Favorites of the Year
Wednesday, November 17th, 2010Best books lists can be stuffy, requiring all that dispassionate justification of “quality.” It’s often more fun to hear what people simply loved.
The UK’s Guardian asked various writers and other public figures to recommend their favorites of 2010. Their responses are strikingly different from the often dry annotations on best books lists. For instance, a book that has received plenty of admiring attention breathes new life from this passionate recommendation,
The Thousand Autumns of Jacob de Zoet by David Mitchell is as enjoyable as a Patrick O’Brian novel and much better written. It’s a brilliantly imagined journey through 17th-century Japan and Holland which is moving, thoughtful and unexpectedly funny.
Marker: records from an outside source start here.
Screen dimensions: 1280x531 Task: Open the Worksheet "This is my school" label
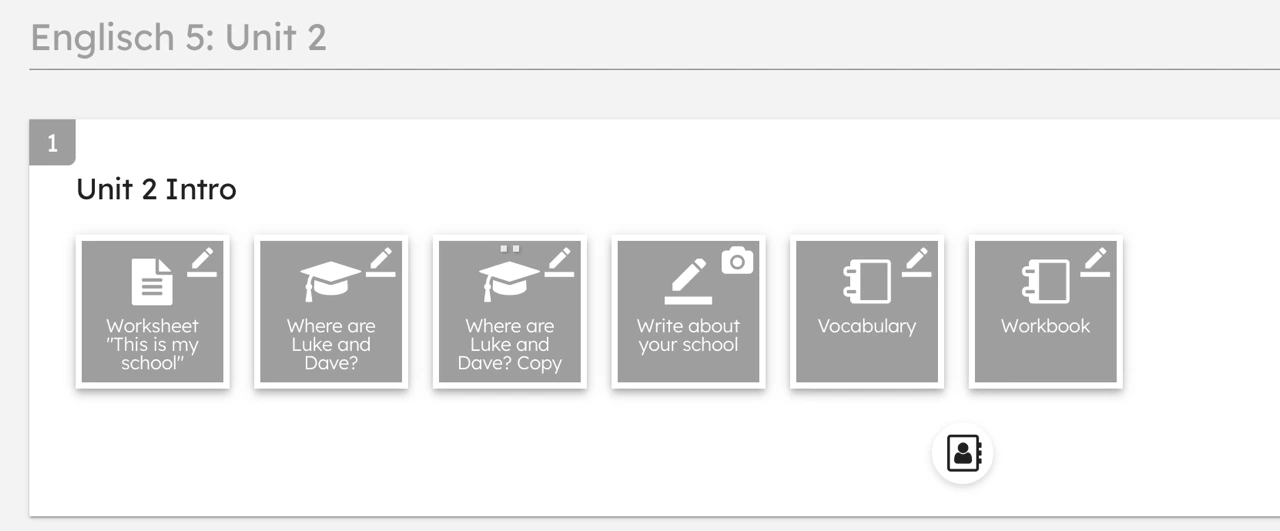tap(152, 345)
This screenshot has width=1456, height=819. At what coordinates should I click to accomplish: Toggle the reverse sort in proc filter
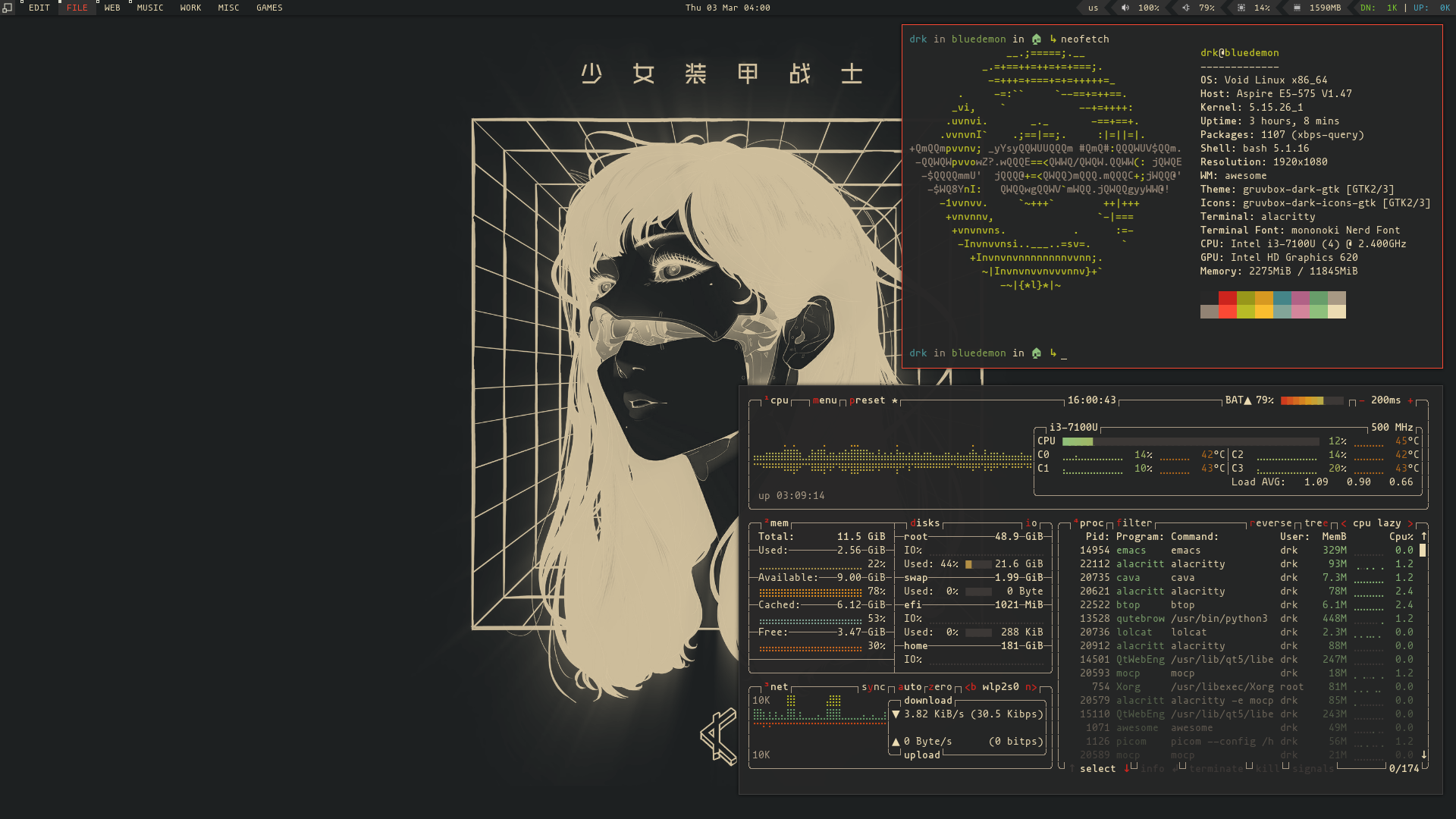click(1270, 522)
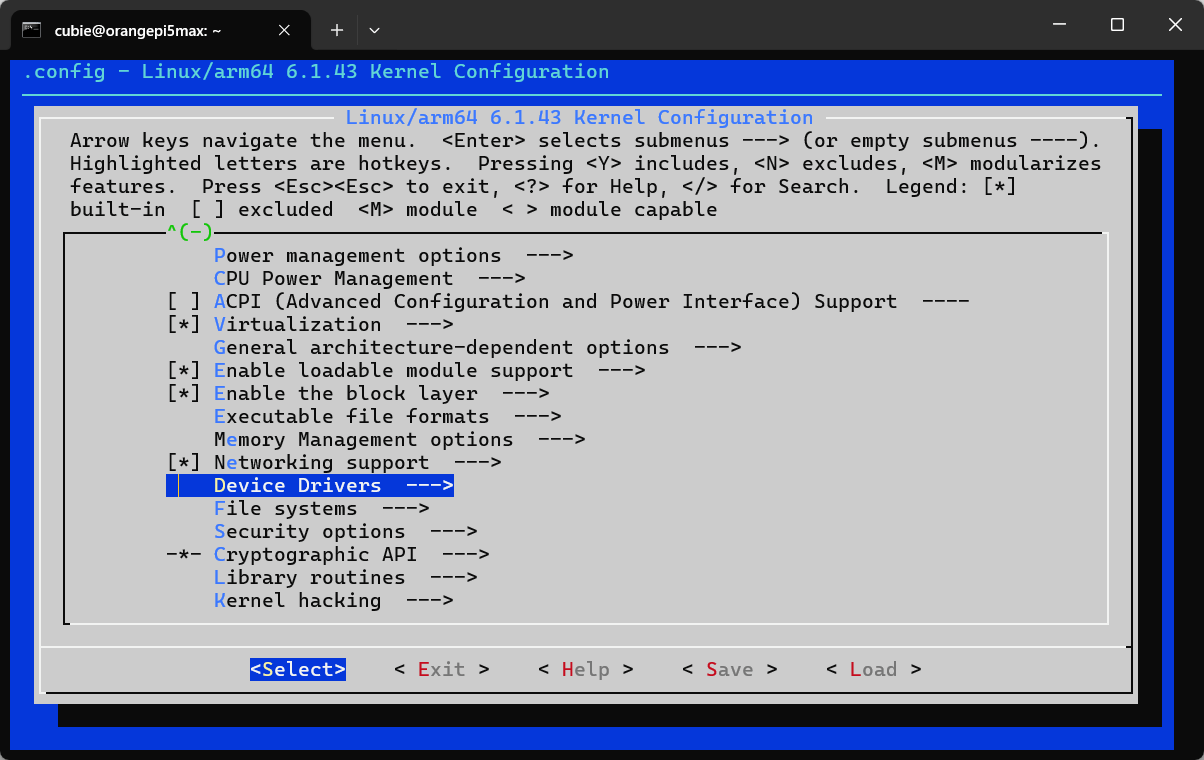Open the Power management options entry
The image size is (1204, 760).
[x=357, y=256]
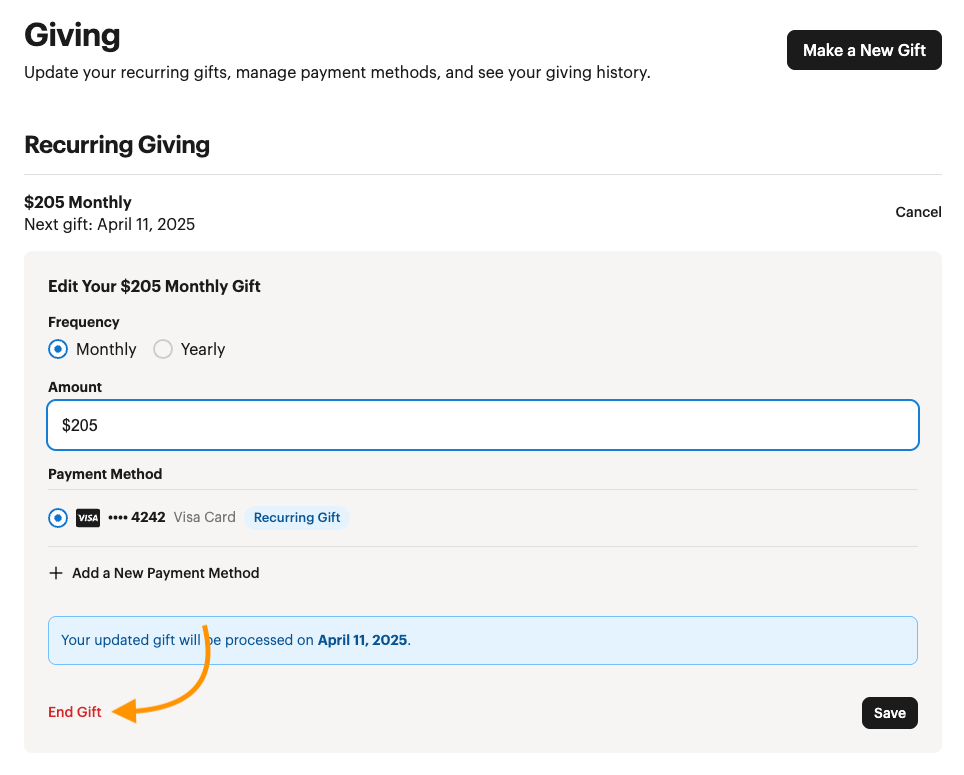Select the Visa card ending in 4242
The width and height of the screenshot is (964, 775).
58,517
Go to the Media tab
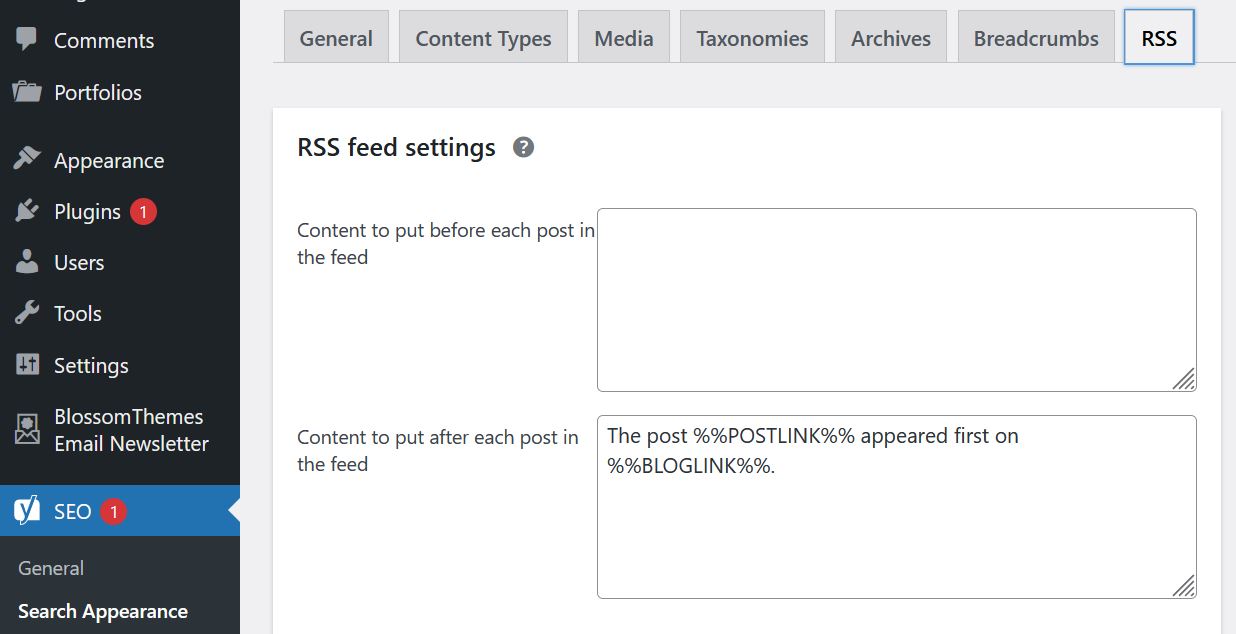 623,38

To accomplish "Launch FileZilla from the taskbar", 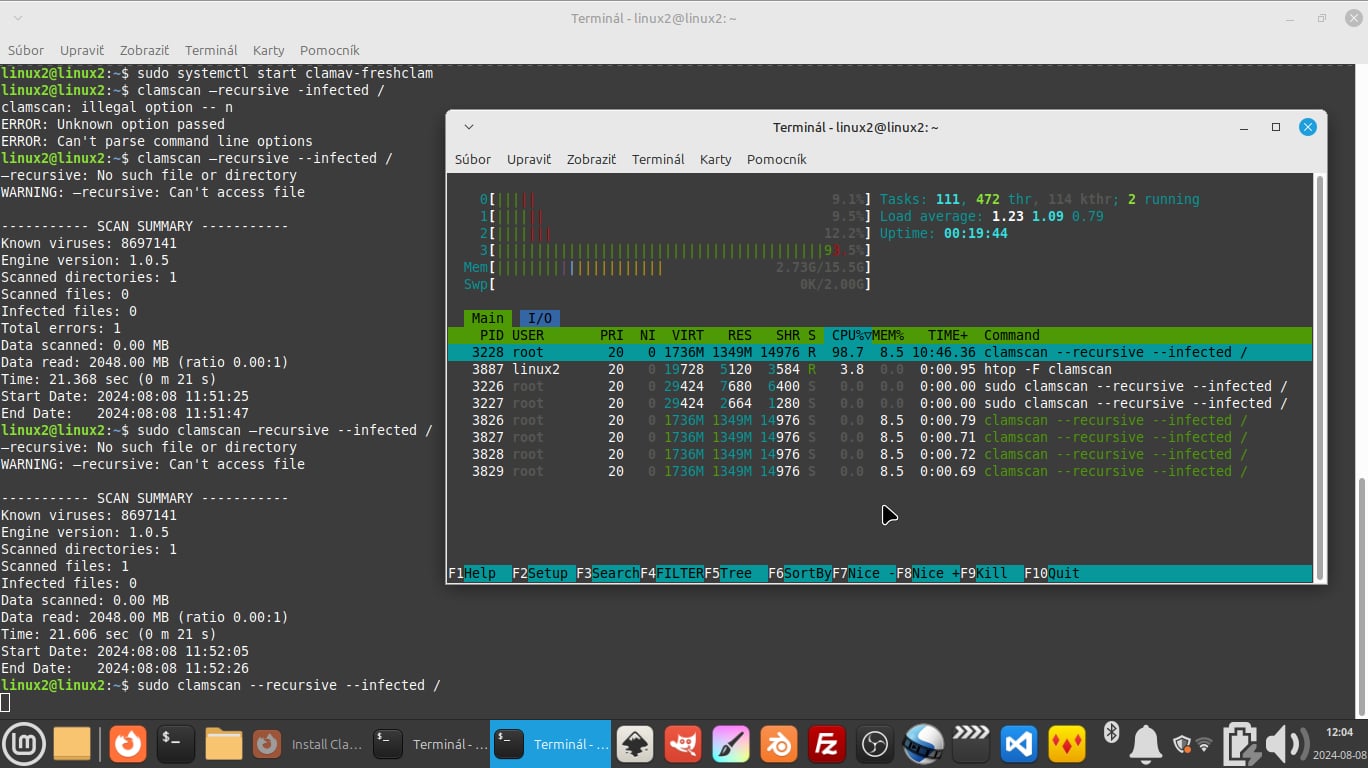I will point(827,744).
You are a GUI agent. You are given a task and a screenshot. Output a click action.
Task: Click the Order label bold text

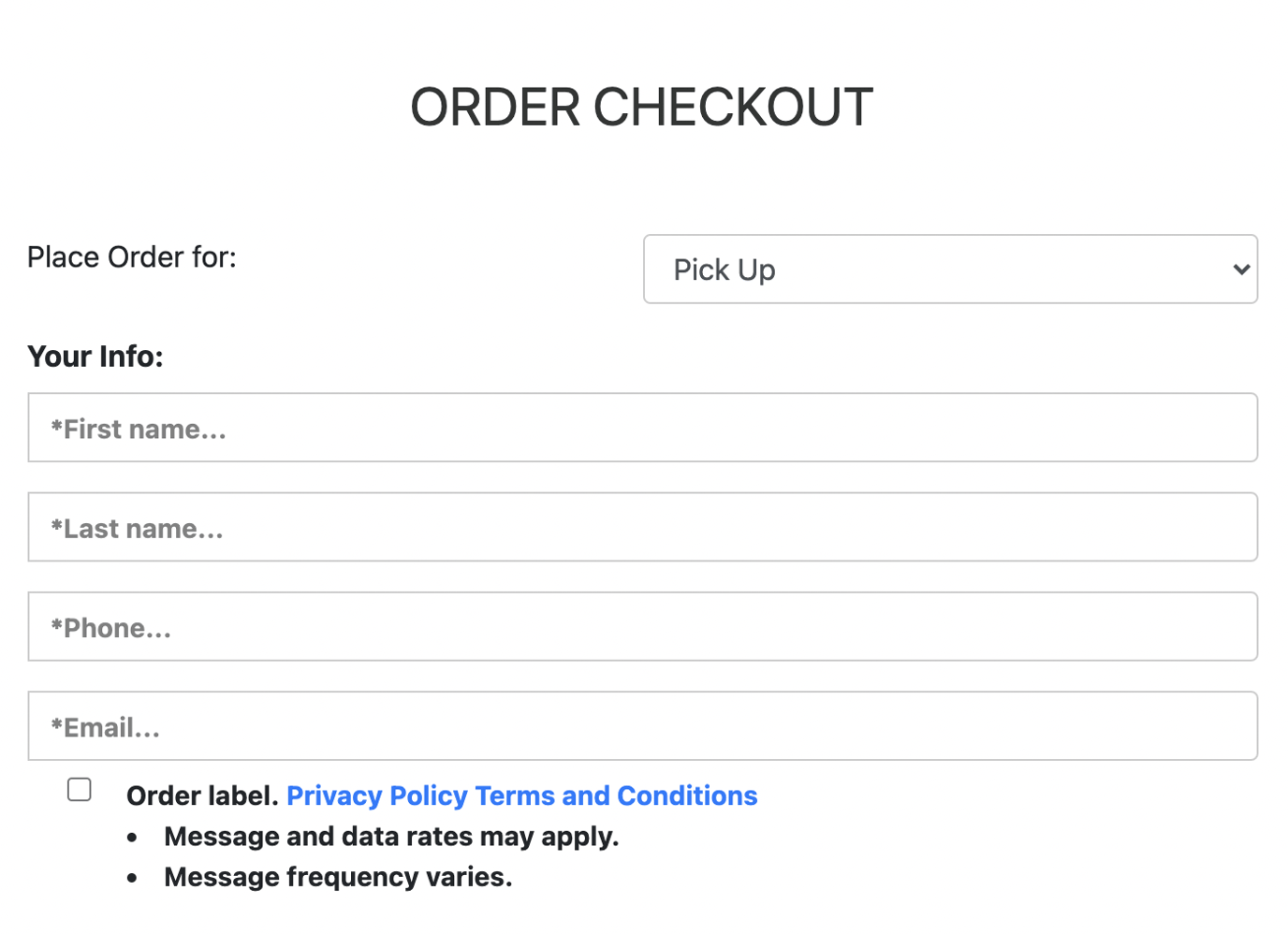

Curtis Sittenfeld (author of American Wife) recommends Stiltsville, an EarlyWord favorite. Now that she’s won us over with that example of impeccible taste, we’re ready to give her second recommendation a try.
I fell in love with two American first novels. Stiltsville by Susanna Daniel (Harper) is the gorgeously written story of a marriage over several decades, and it takes place in Miami, Florida, a place so vividly depicted you feel like you’ve travelled there while reading. If You Follow Me by Malena Watrous (HarperPerennial) is about a college graduate who goes to teach English in Japan, thinking she’ll end up in Tokyo and instead landing in a rural nuclear power plant town. It’s funny in a sharp, dark, painfully true way.
So, please, help us create a “Librarian’s Favorites” list; tell us what you loved this year, complete with your heartfelt recommendation.